Let's shed some light on this subject.
ryszardwojdowski, CC BY-SA 3.0 , via Wikimedia Commons

Picture yourself at the beach.  You stand at the end of a fishing pier and watch the waves travel past you.  You look at your watch and count the waves: one, two, three waves pass you in a minute.  You can time light waves in the same way, only they move far faster.  Frequency is how often something happens.  You may eat three times a day, while your best friend eats five times a day.  When it comes to light, you can measure frequency by counting how many waves pass by in a second.

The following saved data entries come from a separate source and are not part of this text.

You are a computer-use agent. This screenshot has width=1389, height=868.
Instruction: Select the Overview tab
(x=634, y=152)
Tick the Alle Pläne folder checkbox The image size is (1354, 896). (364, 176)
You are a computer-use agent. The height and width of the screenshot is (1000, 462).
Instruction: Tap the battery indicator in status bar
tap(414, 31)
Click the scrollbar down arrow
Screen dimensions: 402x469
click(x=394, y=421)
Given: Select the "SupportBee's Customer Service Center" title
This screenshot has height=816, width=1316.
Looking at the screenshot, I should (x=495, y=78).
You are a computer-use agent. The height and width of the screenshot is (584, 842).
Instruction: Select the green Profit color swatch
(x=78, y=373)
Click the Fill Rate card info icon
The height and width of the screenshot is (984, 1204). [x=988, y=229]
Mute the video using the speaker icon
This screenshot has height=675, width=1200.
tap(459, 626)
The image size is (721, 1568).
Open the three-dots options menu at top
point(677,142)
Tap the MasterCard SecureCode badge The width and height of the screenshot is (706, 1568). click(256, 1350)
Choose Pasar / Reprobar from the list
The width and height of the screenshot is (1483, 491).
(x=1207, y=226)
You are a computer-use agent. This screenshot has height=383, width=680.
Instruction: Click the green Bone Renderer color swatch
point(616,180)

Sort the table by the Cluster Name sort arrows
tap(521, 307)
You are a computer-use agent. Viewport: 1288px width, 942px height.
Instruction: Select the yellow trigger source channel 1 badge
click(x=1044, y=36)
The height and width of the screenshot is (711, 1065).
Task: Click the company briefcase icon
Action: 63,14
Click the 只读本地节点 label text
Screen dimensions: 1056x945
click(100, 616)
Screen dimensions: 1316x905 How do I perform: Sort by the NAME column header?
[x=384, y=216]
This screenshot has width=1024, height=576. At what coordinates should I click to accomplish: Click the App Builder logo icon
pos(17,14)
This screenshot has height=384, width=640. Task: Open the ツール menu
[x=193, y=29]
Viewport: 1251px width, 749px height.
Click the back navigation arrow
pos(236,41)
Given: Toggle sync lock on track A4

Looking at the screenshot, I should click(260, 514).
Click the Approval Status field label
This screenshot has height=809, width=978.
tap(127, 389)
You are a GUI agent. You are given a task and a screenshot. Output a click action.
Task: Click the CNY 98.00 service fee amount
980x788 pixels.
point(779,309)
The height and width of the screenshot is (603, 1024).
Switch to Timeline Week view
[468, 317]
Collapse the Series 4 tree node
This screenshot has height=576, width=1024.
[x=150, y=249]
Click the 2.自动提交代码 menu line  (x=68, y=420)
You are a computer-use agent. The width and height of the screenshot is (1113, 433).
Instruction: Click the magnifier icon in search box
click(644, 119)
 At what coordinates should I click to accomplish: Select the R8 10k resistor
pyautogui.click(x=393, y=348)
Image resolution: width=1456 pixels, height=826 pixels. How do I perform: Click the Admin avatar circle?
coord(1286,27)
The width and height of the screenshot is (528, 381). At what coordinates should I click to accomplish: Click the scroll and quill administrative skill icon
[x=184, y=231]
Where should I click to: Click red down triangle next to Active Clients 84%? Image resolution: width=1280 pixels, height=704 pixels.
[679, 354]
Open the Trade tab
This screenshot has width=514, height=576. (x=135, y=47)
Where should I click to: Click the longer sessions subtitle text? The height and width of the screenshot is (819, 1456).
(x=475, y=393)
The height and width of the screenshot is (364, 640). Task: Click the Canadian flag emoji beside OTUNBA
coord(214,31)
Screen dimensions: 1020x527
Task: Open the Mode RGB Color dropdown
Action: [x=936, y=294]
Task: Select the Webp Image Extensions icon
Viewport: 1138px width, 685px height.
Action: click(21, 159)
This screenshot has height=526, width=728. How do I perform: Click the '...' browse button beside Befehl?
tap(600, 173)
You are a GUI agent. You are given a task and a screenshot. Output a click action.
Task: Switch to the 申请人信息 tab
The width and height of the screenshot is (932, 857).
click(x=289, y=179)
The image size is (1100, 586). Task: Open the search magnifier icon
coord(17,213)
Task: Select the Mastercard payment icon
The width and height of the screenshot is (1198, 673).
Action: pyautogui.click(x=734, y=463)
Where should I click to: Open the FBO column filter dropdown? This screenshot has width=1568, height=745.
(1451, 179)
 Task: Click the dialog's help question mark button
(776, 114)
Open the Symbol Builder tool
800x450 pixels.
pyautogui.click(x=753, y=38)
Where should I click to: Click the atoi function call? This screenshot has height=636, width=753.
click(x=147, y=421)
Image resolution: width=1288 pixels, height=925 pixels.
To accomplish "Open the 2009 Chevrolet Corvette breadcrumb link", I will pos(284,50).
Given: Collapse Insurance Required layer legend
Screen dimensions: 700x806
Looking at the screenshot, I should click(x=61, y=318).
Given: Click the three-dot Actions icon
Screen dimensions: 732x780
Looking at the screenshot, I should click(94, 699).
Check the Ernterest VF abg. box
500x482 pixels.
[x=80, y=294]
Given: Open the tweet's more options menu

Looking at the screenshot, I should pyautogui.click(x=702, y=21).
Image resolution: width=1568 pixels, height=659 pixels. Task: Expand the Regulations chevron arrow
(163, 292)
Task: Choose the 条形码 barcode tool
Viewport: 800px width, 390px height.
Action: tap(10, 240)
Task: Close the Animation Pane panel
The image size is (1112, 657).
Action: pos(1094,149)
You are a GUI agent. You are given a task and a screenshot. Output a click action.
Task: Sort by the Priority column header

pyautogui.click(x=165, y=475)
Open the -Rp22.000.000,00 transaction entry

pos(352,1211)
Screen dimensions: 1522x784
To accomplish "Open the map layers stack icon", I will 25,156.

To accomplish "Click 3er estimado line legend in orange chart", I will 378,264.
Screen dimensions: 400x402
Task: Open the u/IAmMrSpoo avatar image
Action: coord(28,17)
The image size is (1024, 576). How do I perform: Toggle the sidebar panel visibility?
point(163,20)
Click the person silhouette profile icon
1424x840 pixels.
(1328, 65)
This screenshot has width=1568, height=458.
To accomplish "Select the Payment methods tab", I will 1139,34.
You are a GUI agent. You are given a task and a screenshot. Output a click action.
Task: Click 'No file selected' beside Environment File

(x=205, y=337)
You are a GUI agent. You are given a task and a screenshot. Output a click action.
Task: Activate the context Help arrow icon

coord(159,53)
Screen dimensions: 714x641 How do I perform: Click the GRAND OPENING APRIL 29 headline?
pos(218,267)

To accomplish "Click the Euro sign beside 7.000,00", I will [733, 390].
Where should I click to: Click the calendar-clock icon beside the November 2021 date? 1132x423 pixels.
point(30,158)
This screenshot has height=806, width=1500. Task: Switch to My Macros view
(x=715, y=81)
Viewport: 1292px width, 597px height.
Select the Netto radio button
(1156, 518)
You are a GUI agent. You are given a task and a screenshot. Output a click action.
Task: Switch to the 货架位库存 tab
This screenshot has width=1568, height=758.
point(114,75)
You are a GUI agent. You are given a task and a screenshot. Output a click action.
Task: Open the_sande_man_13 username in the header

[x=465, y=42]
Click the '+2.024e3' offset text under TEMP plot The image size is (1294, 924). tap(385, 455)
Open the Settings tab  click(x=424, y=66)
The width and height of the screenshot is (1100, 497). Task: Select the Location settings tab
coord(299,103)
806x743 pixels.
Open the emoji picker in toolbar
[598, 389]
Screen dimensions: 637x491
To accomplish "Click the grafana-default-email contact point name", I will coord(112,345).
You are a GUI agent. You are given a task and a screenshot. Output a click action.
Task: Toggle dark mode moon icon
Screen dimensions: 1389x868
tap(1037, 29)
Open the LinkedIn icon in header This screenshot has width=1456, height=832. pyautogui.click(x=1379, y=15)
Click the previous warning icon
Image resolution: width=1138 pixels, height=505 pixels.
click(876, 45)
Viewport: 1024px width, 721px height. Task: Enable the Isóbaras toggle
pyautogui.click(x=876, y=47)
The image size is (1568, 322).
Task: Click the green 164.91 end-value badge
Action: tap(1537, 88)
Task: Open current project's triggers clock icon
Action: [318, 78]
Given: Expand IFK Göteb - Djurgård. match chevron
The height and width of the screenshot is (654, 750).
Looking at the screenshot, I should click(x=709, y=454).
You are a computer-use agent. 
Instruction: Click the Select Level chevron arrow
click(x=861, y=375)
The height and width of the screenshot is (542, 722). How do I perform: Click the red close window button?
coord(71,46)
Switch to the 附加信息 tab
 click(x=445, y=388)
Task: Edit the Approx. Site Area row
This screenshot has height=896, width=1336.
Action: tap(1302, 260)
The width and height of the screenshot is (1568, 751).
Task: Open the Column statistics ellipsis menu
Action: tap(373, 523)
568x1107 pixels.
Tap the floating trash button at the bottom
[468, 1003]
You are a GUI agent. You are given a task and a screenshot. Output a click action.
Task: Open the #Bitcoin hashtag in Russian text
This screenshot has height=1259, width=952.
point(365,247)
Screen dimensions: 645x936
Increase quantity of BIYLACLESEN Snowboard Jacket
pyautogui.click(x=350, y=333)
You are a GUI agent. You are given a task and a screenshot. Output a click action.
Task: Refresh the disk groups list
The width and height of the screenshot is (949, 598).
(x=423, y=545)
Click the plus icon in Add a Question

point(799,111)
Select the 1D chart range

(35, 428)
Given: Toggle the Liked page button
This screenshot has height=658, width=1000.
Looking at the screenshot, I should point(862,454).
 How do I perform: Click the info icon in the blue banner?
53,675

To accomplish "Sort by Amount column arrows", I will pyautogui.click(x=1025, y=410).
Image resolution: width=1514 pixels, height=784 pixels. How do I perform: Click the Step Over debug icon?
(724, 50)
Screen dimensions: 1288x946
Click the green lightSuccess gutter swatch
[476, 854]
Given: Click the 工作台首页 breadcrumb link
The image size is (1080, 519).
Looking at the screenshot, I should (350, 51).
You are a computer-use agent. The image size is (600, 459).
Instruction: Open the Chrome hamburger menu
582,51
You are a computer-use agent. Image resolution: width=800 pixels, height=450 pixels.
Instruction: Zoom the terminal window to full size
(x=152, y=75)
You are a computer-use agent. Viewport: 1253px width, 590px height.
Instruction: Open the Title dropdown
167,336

Different kinds of light waves have their own frequencies and amounts of energy.  When you look at a light bulb, the light looks white, but it is really a mix of all the colors, each with its own frequency.  The light your eyes can see, like all the colors of the rainbow, is less than 3% of the light the sun makes.  That is like a few pails of sand at the beach.  A range is a smaller part of a larger thing.  The range of light we can see is very small compared to all the different light.

Prisms bend it like Beckham.
See page for author, CC SA 1.0 , via Wikimedia Commons

When sunlight shines through drops of water or a piece of glass called a prism, it breaks apart the white light into the colors of the rainbow.  You see color when something soaks up light and bounces back one color.  A blue shirt soaks up all the colors of light except blue and bounces the blue back to your eyes.  There is a lot of light that you cannot see, but you can see all the colors of the rainbow.  The frequencies of light you can see are called visible light.

All the different kinds of light, the light you can see and the light you cannot see, move at the same speed.  It takes eight minutes for light to go from the Sun, which is 93 million miles away, to Earth.  That is about 186,000 miles a second!  Compare that to a car, which may drive 65 miles an hour on the freeway.  All energy that moves in waves at the speed of light is part of the electromagnetic spectrum.  This includes light you can see, x-rays, microwaves that cook your food, and ultraviolet light that can burn your skin at the beach.

If that's my foot, I've got a broken foot.
Alex Khimich, CC BY-SA 3.0 , via Wikimedia Commons

While an hour of sunlight could power the whole world for a year, you can see very little of it.  The part of the electromagnetic spectrum that you can see is just a drop in the bucket.  Still, for most people, your eyes are your strongest sense.  Without that light, you could not learn about the world around you.  You also might not be able to look at a broken bone or turn the TV off or on with a remote.  Light gives us power in more ways than one!